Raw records

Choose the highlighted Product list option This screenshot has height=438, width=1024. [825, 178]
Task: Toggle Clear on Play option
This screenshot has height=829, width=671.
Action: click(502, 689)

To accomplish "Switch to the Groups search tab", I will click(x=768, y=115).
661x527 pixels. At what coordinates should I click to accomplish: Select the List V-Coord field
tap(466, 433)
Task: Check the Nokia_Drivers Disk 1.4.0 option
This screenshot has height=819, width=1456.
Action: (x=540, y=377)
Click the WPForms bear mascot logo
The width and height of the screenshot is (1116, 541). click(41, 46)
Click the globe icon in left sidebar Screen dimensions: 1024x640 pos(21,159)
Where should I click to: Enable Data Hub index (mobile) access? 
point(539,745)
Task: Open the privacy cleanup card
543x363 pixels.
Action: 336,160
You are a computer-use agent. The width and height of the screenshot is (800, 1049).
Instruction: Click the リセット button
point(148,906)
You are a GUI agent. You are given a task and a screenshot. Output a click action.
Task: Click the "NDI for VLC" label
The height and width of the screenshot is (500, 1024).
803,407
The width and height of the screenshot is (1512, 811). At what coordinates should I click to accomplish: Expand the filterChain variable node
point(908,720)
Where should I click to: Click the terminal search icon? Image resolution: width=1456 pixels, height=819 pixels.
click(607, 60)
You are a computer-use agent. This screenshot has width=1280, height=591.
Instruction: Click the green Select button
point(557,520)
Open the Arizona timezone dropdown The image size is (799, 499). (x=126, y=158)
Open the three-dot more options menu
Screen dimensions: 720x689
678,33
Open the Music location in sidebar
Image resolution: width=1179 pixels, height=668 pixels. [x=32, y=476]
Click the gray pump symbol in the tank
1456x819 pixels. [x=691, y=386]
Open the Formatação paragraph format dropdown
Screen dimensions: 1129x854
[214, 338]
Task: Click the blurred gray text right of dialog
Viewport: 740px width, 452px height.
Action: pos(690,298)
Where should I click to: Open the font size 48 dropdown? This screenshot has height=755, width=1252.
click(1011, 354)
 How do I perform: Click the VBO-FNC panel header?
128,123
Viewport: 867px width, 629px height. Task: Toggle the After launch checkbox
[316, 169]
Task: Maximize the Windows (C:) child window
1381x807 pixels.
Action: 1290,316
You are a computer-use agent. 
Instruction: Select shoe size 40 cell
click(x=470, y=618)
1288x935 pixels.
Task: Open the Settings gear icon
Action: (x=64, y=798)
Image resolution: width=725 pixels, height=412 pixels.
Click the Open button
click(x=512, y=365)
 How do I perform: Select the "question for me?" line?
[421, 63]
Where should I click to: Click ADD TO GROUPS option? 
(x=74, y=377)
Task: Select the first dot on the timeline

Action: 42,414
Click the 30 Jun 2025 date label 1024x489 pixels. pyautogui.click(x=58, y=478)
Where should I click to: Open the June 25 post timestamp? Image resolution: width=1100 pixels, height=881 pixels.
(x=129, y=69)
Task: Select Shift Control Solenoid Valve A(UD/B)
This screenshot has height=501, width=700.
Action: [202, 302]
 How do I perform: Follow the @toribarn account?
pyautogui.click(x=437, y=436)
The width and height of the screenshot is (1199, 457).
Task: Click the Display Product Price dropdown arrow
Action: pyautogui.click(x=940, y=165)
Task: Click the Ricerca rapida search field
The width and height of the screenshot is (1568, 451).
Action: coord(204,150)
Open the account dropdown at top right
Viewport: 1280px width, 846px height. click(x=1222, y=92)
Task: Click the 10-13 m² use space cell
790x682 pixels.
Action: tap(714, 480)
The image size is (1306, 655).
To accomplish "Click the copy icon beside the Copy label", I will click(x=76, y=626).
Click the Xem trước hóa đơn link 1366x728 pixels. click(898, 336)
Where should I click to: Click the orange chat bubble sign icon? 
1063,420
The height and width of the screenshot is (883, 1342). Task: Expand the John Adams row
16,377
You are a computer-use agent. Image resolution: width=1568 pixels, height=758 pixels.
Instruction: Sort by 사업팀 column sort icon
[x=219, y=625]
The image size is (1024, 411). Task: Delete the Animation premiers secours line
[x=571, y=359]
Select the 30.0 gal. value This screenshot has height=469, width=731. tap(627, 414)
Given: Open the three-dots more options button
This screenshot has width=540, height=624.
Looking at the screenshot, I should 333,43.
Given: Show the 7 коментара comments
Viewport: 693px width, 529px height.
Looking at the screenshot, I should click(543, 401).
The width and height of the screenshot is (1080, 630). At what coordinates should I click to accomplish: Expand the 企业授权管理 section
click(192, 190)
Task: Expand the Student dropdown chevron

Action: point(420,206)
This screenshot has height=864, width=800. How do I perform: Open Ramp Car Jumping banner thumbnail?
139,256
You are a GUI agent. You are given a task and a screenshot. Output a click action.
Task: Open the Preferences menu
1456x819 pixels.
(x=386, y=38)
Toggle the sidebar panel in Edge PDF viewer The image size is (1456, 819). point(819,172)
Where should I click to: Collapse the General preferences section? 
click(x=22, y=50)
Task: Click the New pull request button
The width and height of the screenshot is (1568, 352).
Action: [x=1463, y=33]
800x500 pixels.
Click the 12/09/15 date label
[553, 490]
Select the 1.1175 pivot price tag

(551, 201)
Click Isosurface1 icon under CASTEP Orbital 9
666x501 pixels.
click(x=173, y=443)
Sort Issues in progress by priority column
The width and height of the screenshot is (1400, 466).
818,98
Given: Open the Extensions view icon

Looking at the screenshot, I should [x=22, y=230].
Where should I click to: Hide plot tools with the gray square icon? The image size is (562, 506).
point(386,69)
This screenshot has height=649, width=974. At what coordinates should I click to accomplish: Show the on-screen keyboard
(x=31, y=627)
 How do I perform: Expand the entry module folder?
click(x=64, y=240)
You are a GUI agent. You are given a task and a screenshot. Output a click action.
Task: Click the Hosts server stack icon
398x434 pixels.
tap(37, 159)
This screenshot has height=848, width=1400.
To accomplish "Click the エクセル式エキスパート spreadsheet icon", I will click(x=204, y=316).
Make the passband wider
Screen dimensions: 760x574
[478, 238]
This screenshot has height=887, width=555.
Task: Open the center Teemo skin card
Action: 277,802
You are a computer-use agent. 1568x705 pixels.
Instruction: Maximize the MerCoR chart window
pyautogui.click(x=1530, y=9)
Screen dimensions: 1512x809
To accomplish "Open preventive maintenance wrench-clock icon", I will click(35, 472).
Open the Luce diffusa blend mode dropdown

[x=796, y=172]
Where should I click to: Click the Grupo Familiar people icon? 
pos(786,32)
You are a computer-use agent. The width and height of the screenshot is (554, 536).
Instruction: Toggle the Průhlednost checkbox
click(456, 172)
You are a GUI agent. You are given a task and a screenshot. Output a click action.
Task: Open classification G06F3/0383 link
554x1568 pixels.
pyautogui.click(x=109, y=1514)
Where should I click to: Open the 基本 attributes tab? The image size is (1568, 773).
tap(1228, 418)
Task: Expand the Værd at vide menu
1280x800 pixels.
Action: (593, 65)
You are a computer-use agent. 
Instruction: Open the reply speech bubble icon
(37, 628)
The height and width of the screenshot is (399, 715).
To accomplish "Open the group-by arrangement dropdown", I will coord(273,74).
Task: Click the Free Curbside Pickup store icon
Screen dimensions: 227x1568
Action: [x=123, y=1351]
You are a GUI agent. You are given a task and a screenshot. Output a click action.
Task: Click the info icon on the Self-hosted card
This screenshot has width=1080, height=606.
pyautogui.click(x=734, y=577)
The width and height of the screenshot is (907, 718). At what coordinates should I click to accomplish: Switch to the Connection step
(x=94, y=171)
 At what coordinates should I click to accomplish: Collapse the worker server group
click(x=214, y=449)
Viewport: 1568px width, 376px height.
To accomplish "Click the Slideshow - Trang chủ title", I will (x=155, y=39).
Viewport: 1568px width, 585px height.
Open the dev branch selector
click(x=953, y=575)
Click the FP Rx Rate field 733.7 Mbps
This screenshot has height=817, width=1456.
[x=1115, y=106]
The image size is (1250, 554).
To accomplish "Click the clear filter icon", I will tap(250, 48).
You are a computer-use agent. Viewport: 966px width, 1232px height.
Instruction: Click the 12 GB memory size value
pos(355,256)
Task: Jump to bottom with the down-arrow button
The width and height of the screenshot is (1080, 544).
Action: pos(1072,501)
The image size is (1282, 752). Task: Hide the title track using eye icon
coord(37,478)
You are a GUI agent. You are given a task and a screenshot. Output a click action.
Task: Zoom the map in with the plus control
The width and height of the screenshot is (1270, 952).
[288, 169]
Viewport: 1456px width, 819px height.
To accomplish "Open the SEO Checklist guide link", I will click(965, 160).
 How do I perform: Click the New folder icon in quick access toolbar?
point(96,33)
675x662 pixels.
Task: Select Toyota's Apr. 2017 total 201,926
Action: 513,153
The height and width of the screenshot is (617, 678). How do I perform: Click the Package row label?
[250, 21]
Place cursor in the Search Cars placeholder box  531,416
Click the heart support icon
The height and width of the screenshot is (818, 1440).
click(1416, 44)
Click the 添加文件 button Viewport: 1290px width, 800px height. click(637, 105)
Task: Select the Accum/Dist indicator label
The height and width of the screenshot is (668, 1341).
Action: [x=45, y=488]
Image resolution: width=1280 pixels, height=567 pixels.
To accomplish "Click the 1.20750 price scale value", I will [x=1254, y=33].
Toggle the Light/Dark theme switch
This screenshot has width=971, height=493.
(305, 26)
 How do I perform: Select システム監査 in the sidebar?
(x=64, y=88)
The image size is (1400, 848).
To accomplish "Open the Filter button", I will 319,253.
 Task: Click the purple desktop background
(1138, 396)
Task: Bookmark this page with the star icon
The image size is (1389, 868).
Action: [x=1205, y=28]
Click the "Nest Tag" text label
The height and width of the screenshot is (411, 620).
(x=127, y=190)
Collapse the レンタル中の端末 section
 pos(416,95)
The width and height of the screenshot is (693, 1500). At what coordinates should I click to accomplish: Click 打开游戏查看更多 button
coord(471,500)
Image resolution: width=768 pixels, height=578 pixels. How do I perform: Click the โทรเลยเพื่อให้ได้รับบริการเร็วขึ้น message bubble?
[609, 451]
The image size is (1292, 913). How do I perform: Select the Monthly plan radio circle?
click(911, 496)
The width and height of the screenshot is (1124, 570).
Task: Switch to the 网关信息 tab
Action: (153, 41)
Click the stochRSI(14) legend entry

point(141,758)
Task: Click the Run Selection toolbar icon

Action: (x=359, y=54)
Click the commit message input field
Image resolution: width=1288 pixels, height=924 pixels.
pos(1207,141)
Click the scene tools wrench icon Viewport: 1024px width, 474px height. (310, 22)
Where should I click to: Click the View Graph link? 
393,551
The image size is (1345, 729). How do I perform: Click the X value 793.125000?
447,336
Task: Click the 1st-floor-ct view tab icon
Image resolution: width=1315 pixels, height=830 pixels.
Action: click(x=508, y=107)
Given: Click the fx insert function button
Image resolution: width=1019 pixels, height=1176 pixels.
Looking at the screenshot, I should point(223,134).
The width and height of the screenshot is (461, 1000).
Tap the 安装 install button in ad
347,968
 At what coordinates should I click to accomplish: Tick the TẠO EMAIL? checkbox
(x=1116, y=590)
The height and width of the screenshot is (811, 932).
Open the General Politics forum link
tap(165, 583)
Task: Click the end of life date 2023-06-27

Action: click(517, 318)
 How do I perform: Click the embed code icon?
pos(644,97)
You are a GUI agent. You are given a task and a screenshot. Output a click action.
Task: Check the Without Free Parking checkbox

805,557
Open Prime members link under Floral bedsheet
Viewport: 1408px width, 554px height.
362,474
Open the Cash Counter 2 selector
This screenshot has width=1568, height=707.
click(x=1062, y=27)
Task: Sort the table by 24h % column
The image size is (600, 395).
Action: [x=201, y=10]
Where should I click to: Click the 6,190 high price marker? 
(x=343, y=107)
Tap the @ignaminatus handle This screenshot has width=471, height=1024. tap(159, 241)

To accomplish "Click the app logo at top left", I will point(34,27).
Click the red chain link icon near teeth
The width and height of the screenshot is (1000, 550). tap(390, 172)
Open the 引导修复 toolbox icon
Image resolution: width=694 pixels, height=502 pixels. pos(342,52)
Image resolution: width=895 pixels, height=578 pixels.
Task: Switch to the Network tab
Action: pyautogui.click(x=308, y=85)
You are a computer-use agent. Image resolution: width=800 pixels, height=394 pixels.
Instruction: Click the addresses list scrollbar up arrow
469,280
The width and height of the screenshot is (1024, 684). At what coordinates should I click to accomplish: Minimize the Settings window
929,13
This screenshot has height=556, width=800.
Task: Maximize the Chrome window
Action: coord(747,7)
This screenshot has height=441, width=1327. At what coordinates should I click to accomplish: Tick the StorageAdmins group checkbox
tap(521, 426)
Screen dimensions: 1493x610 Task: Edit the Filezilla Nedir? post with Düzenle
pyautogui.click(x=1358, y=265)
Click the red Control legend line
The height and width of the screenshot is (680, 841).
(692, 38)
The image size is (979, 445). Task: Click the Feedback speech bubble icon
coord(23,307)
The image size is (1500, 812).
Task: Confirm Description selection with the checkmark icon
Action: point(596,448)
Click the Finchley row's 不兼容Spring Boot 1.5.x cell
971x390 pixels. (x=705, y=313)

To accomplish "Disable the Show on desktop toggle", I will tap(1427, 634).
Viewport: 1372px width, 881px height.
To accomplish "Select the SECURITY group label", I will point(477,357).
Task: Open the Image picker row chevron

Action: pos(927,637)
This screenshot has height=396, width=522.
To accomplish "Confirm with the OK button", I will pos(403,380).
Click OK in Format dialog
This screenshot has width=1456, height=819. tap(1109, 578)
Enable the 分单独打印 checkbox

PROBLEM DESCRIPTION:
Retype the items from the line with "Click the Xem" up to and including the line with "click(x=173, y=443)", reproducing each line without any change.

EXPECTED ANSWER:
Click the Xem trước hóa đơn link 1366x728 pixels. click(898, 336)
Where should I click to: Click the orange chat bubble sign icon? 
1063,420
The height and width of the screenshot is (883, 1342). Task: Expand the John Adams row
16,377
You are a computer-use agent. Image resolution: width=1568 pixels, height=758 pixels.
Instruction: Sort by 사업팀 column sort icon
[x=219, y=625]
The image size is (1024, 411). Task: Delete the Animation premiers secours line
[x=571, y=359]
Select the 30.0 gal. value This screenshot has height=469, width=731. tap(627, 414)
Given: Open the three-dots more options button
This screenshot has width=540, height=624.
Looking at the screenshot, I should 333,43.
Given: Show the 7 коментара comments
Viewport: 693px width, 529px height.
Looking at the screenshot, I should click(543, 401).
The width and height of the screenshot is (1080, 630). At what coordinates should I click to accomplish: Expand the 企业授权管理 section
click(192, 190)
Task: Expand the Student dropdown chevron

Action: point(420,206)
This screenshot has height=864, width=800. How do I perform: Open Ramp Car Jumping banner thumbnail?
139,256
You are a GUI agent. You are given a task and a screenshot. Output a click action.
Task: Open the Preferences menu
1456x819 pixels.
(x=386, y=38)
Toggle the sidebar panel in Edge PDF viewer The image size is (1456, 819). point(819,172)
Where should I click to: Collapse the General preferences section? 
click(x=22, y=50)
Task: Click the New pull request button
The width and height of the screenshot is (1568, 352).
Action: [x=1463, y=33]
800x500 pixels.
Click the 12/09/15 date label
[553, 490]
Select the 1.1175 pivot price tag

(551, 201)
Click Isosurface1 icon under CASTEP Orbital 9
666x501 pixels.
click(x=173, y=443)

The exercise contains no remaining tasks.